Excerpt:
The new sample size required in order to have the same confidence 95% and reduce the margin of erro to $60 is:

n=28

Step-by-step explanation:

The margin of error is the range of values below and above the sample statistic in a confidence interval.  

Normal distribution, is a "probability distribution that is symmetric about the mean, showing that data near the mean are more frequent in occurrence than data far from the mean".  

Assuming the X follows a normal distribution  

X \sim N(\mu, \sigma=160)  

And the distribution for \bar X is:

\bar X \sim N(\mu, \frac{160}{\sqrt{n}})  

We know that the margin of error for a confidence interval is given by:  

Me=z_{\alpha/2}\frac{\sigma}{\sqrt{n}}   (1)  

The next step would be find the value of \z_{\alpha/2}, \alpha=1-0.95=0.05 and \alpha/2=0.025  

Using the normal standard table, excel or a calculator we see that:  

z_{\alpha/2}=\pm 1.96  

If we solve for n from formula (1) we got:  

\sqrt{n}=\frac{z_{\alpha/2} \sigma}{Me}  

n=(\frac{z_{\alpha/2} \sigma}{Me})^2  

And we have everything to replace into the formula:  

n=(\frac{1.96(160)}{78.4})^2 =16  

And this value agrees with the sample size given.

(Records from a dataset)

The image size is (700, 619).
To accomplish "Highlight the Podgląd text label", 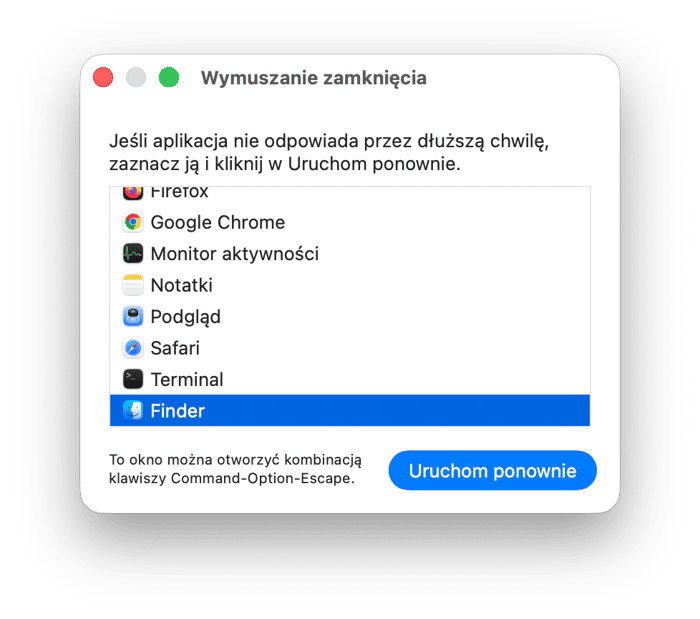I will pyautogui.click(x=185, y=317).
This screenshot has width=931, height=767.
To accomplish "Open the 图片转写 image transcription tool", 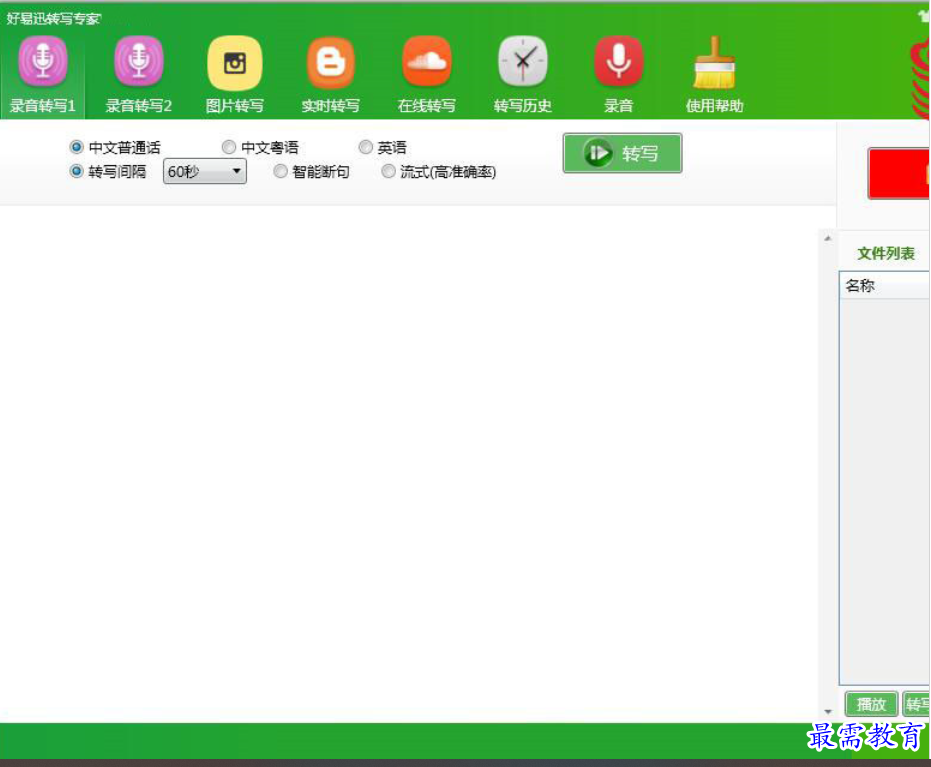I will coord(234,70).
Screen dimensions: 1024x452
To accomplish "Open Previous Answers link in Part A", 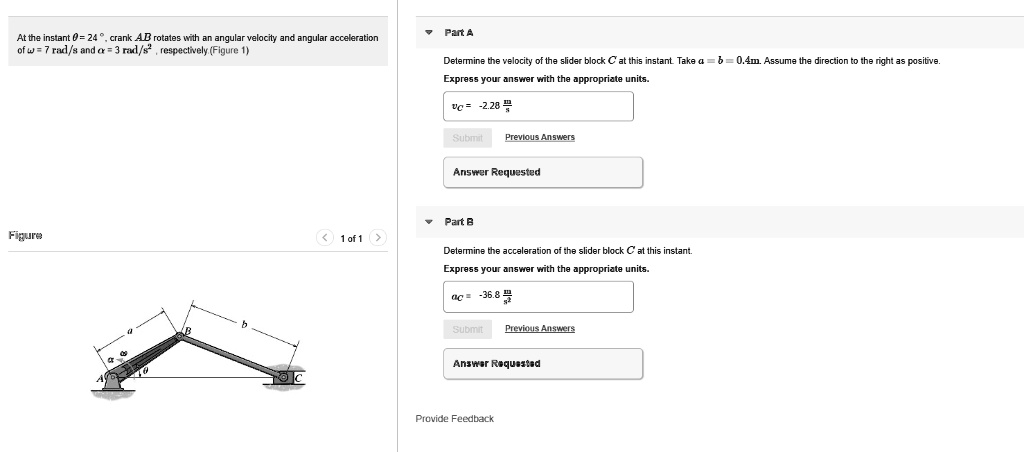I will (539, 137).
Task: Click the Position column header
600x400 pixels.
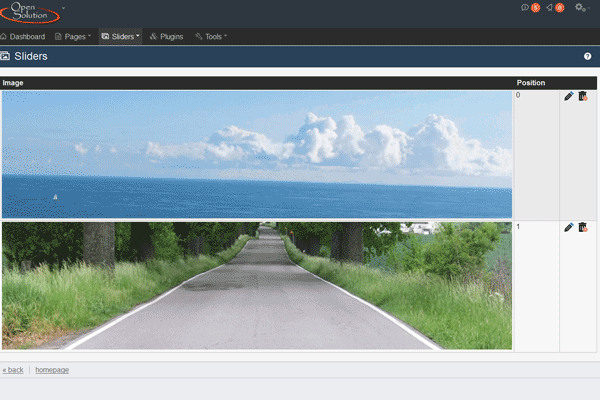Action: 530,82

What you need to do:
**a.** Answer these from the excerpt, one per line:
(i) What standard deviation is assumed for X?
(ii) What value of α is stated for the 95% confidence level?
(iii) What value of z_{α/2} is found with the normal standard table?
**b.** Extract the rows from the one containing "Task: Click the Position column header" down to the end of the rows, and leave out the pictures.
The excerpt and the rows have no connection to each other.

List of solutions:
**a.**
(i) 160
(ii) 0.05
(iii) ±1.96

**b.**
Task: Click the Position column header
600x400 pixels.
Action: 530,82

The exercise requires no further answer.